Tuesday, May 7, 2013

The Loss of Wonder



"He who is a stranger to wonder is a stranger to God, for God is wonderful everyway, and everywhere, and everyhow." -- C.H. Spurgeon 

Many years ago, my favorite television show was The Wonder Years. It was about the life and times of a young boy named Kevin Arnold and his journey to manhood. It told the bitter-sweet tale about coming of age and leaving childhood behind. Implicit in the show's title is the notion that childhood is a time full of wonder, but the day will inevitably come when that sense of wonder is lost forever. Although the story was fiction, it did what all good fiction does, it resonated with real life.

Bertrand Russell, near the end of his life, lamented his loss of wonder when he said, "There is darkness without and when I die there will be darkness within. There is no splendour, no vastness anywhere, only triviality for a moment, and then nothing."

Bertrand Russell was a brilliant and accomplished man. As an intellectual of the highest caliber, he wore many hats: a highly regarded historian, philosopher, logician, and mathematician. It should also be noted that Bertrand Russell was an atheist as well.

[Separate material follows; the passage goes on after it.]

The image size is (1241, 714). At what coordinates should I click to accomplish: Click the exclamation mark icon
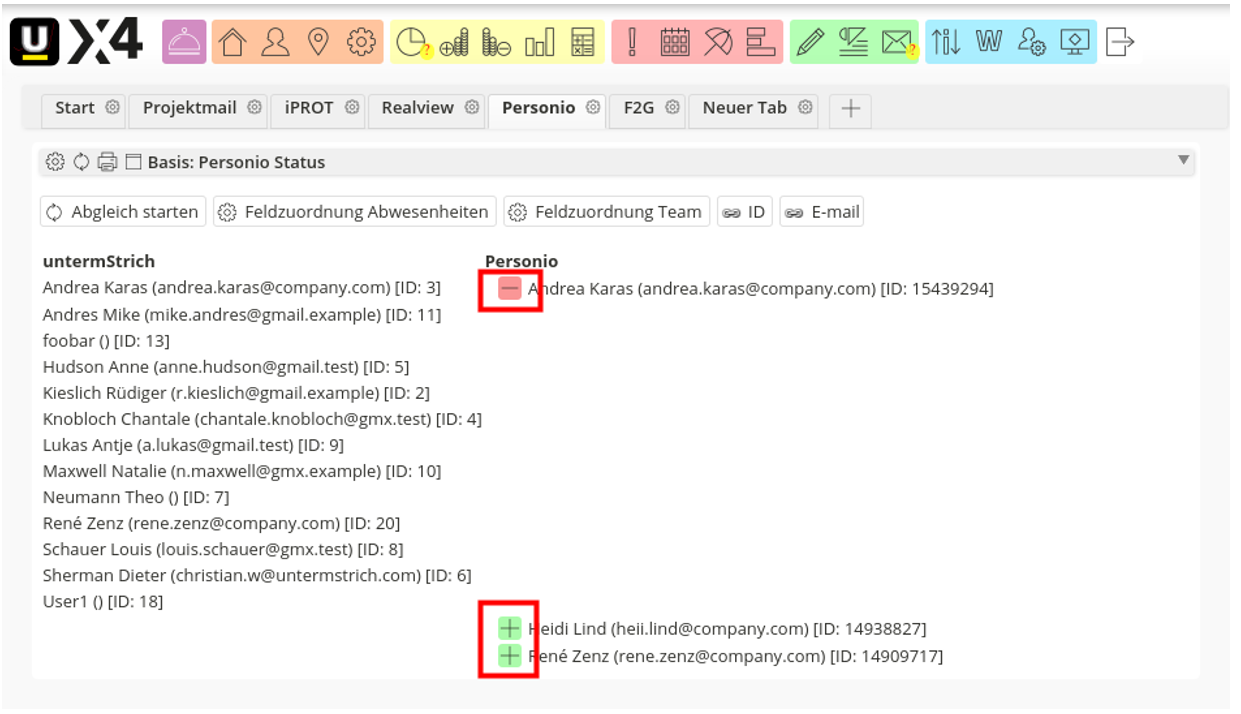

There was another brilliant man by the name of Charles Darwin who wrote about a similar loss of wonder in his autobiography. He wrote:

"Up to the age of thirty, or beyond it, poetry of many kinds... gave me great pleasure, and even as a schoolboy I took intense delight in Shakespeare, especially in the historical plays… formerly pictures gave me considerable, and music very great delight. But now for many years I cannot endure to read a line of poetry: I have tried lately to read Shakespeare, and found it so intolerably dull that it nauseated me. I have also almost lost my taste for pictures or music… I retain some taste for fine scenery, but it does not cause me the exquisite delight which it formerly did… The loss of these tastes is a loss of happiness, and may possibly be injurious to the intellect, and more probably to the moral character, by enfeebling the emotional part of our nature."*
It should be noted that Charles Darwin, who popularized the theory of evolution, was also an atheist.

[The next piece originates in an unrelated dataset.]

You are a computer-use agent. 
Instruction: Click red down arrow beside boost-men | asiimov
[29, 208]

But would it surprise you to learn that we find similar sentiments expressed in Scripture? They were written by King Solomon who was one of the wisest men who ever lived. In the book of Ecclesiastes, it is evident that Solomon had experienced a loss of wonder as well:
Vanity of vanities, says the Preacher, vanity of vanities! All is vanity [meaningless].-- Ecclesiastes 1:2
All things are wearisome, more than one can say. The eye never has enough of seeing nor the ear its fill of hearing. What has been will be again, what has been done will be done again; there is nothing new under the sun. -- Ecclesiastes 1:8-9
For what does a person receive for all his toil and in the longing of his heart with which he toils under the sun? All his days are painful, his labor brings grief, and his heart cannot rest at night. This also is vanity! -- Ecclesiastes 2:22-23
I share here only a brief portion of Ecclesiastes. But there is much cynicism and angst expressed throughout its twelve chapters. It should also be noted that, for a long period of time, Solomon lived in open rebellion against God.

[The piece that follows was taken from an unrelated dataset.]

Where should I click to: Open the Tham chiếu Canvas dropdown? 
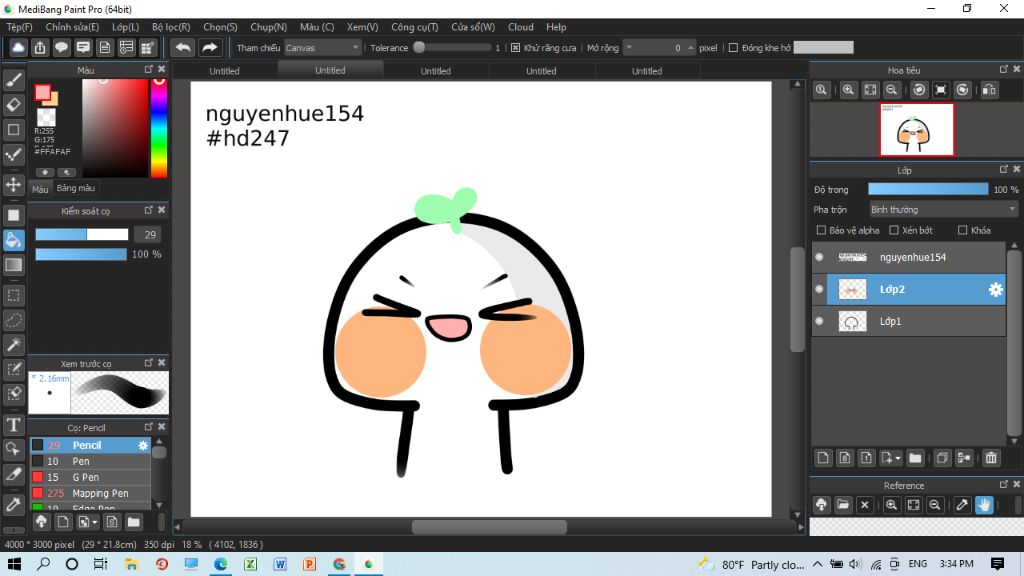[x=322, y=47]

Certainly, these noteworthy men are not alone in their loss of wonder. We all feel that same loss, to one degree or another. People have disappointed us, we have disappointed ourselves and others, and life has disappointed us. We tend to become more cynical and jaded with each passing year. In fact, this is often considered a mark of sophistication. We buy the t-shirt that says, "Been there, done that" and grow old. There is nothing left to impress, nothing left to move the heart, we've seen it all, and we are left with despair in the quiet hours of the night. But the truth of the matter is this; even though the world is fallen, and even though we are fallen, creation is still full of wonder. God, in His common grace, has seen to it.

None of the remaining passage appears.